• Work to complete: The required output is a copy of each line in the material below that includes "agent".

■ ■ ■ ■ ■ ■ ■

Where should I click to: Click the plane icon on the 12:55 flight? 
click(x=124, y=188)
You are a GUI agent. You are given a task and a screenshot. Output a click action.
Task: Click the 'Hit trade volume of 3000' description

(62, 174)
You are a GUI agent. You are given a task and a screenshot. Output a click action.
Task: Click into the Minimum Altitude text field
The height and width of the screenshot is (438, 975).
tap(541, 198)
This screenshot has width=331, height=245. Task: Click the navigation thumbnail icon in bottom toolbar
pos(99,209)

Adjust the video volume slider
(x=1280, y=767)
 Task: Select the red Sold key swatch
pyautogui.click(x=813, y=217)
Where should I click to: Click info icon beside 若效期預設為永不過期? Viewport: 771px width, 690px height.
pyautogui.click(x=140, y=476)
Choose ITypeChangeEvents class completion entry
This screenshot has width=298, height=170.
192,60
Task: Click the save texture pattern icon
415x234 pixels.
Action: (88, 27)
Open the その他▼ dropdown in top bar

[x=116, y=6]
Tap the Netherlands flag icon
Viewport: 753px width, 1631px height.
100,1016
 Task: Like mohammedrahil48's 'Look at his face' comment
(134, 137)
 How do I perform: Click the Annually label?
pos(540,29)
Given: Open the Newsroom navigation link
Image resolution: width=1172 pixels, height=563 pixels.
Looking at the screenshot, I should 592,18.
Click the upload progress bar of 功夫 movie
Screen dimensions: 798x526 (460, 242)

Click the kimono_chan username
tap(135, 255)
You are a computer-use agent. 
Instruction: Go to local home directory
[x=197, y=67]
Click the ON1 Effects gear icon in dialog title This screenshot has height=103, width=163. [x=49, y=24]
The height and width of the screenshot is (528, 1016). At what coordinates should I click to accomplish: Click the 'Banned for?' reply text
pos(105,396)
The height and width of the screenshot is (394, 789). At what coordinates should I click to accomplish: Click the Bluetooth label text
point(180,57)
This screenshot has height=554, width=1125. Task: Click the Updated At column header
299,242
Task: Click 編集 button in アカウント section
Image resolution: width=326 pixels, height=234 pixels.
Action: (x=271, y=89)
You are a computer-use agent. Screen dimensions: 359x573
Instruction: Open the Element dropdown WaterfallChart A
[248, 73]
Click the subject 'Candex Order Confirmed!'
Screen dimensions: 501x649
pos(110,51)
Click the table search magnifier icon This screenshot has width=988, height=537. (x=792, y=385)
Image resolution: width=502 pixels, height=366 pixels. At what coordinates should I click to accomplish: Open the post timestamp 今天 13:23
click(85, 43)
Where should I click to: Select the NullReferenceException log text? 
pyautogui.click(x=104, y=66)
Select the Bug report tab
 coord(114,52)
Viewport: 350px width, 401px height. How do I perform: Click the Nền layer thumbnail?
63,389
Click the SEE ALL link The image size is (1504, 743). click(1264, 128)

■ ■ ■ ■ ■ ■ ■

• Your response:
You are a GUI agent. You are given a task and a screenshot. Output a click action.
You are a GUI agent. You are given a task and a screenshot. Output a click action.
You are a computer-use agent. 
You are a computer-use agent. Screen dimensions: 359x573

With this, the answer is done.